### Task details
Find every line in the entries below that contains the string "Koch", and copy each one. Matching is case-sensitive.

Entries locating text and items
################

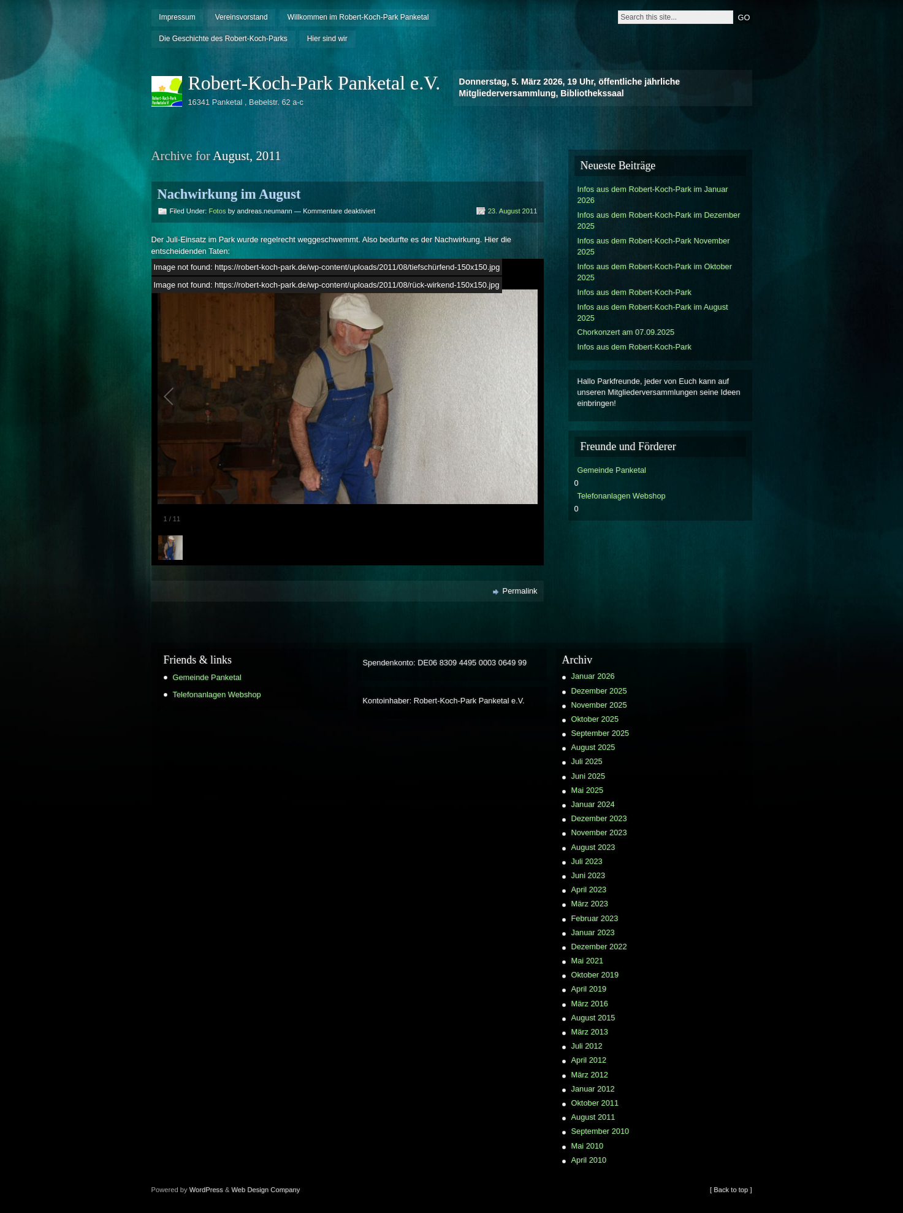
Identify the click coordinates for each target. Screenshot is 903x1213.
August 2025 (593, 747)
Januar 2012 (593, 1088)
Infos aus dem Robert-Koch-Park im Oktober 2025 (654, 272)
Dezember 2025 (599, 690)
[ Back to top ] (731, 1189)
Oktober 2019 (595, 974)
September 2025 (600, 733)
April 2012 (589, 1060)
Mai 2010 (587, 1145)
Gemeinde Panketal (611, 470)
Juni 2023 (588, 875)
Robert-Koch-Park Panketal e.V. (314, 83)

################

### The response
Infos aus dem Robert-Koch-Park im Oktober 2025 (654, 272)
Robert-Koch-Park Panketal e.V. (314, 83)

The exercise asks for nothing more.